Foto: OMV

OMV meldet fette Gewinne

Der österreichische Energiekonzern OMV hat 2007 auch dank des hohen Ölpreises den bisher größten Gewinn der Unternehmensgeschichte gemacht. Der Nettogewinn legte um acht Prozent auf 1,649 Milliarden Euro zu, teilte das Unternehmen am Dienstag (26.2.) mit.

Das Ergebnis vor Steuern und Abgaben (EBIT) wuchs im Vergleich zum Vorjahr um sechs Prozent auf 2,184 Milliarden Euro, der Umsatz steigerte sich um sechs Prozent auf 20,042 Milliarden Euro. Die Zahl der Mitarbeiter verringerte sich um etwa 6.500, insgesamt arbeiteten im vergangenen Jahr 33.665 Menschen bei dem Öl- und Gasriesen.

Das meiste Geld hatte OMV nach Angaben einer Sprecherin unter anderem bei der Erdöl- und Gasförderung verdient: "Natürlich spielt der hohe Ölpreis auch eine Rolle." Diese Gewinne würden jedoch teilweise vom schwachen Dollar - der Währung, in der Öl gehandelt wird - wieder eingeschränkt. Schwerpunkte für 2008 sind nach OMV- Angaben ein Kosteneinsparungsprogramm und Restrukturierungs- und Modernisierungsmaßnahmen des rumänischen Tochterunternehmens Petrom.

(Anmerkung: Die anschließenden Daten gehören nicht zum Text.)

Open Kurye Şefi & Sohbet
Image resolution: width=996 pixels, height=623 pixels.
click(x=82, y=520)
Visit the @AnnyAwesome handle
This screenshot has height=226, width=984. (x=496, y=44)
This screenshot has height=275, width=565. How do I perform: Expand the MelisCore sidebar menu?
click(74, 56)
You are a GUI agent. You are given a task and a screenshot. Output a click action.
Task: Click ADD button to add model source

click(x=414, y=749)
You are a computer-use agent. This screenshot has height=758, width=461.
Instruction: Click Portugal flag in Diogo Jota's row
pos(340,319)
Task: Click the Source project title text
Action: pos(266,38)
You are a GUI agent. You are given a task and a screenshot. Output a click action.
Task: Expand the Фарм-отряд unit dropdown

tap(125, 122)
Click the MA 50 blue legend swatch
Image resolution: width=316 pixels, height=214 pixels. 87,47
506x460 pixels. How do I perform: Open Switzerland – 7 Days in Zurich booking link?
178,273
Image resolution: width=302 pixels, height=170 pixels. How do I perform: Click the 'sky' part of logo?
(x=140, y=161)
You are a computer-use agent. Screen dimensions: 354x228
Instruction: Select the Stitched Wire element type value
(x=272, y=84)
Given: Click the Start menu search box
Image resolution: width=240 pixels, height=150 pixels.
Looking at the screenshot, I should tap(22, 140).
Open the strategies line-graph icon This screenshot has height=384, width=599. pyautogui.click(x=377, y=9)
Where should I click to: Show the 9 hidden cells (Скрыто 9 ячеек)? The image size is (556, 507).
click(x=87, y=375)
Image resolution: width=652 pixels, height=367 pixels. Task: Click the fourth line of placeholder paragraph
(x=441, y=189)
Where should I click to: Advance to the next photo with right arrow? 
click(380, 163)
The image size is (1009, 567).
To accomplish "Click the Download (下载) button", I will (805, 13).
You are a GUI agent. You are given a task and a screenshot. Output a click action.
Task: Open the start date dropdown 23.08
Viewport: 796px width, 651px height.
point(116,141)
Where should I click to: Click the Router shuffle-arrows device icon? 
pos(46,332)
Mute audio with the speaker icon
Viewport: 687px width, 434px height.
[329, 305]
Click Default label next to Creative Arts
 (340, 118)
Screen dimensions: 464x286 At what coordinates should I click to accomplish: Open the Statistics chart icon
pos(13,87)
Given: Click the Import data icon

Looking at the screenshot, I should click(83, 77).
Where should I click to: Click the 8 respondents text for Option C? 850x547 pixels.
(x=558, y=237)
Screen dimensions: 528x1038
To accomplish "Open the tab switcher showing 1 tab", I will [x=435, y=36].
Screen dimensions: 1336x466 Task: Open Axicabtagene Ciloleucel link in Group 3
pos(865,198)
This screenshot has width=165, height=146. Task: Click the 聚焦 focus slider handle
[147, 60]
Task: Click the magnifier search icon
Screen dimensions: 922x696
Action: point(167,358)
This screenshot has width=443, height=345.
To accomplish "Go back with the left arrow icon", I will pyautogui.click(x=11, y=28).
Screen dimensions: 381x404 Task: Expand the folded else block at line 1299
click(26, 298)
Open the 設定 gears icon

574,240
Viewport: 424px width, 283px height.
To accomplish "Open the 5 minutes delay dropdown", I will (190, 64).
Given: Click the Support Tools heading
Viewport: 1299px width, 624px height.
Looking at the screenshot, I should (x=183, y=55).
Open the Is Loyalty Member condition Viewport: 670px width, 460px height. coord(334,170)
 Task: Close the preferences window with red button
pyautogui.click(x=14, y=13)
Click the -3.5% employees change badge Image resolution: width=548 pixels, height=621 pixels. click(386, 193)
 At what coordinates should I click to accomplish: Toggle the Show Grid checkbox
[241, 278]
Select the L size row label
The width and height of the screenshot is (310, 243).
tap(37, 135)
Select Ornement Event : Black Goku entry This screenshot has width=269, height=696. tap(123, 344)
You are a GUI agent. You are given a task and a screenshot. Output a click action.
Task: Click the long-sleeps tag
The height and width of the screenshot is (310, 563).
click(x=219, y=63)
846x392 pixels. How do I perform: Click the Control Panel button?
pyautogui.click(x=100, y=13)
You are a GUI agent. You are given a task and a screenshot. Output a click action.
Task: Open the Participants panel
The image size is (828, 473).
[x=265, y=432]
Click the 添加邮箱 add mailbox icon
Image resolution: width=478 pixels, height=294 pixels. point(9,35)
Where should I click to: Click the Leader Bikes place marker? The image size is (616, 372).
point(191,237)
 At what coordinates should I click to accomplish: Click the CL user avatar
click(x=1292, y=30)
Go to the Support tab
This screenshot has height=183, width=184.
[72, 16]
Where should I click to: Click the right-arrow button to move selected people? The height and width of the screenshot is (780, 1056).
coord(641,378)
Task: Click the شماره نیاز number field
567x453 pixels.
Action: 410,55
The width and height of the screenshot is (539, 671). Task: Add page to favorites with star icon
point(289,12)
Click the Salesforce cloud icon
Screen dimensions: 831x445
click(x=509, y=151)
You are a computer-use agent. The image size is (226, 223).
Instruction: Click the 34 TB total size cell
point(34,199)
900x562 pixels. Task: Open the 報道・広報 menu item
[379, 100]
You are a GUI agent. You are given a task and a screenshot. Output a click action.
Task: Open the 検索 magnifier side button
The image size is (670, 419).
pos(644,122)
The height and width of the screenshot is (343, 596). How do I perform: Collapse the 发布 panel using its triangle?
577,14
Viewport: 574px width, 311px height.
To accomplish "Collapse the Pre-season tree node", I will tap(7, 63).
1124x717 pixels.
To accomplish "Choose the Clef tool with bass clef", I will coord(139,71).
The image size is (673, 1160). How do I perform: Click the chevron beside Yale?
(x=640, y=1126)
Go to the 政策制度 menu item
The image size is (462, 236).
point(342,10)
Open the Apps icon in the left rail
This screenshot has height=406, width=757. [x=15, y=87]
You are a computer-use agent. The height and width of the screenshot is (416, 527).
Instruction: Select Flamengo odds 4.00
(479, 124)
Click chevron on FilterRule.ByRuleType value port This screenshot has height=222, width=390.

OMV ist am ungarischen Energieunternehmen MOL und an der Bayernoil Raffinerie GmbH beteiligt. Die OMV ist auch federführend bei der Planung der Nabucco-Gaspipeline, die ab 2013 Gas vom Kaspischen Meer, dem Nahen und Mittleren Osten nach Europa bringt. Ziel des etwa fünf Milliarden Euro teuren Projekts ist es auch, die Abhängigkeit Europas von russischem Gas zu verringern.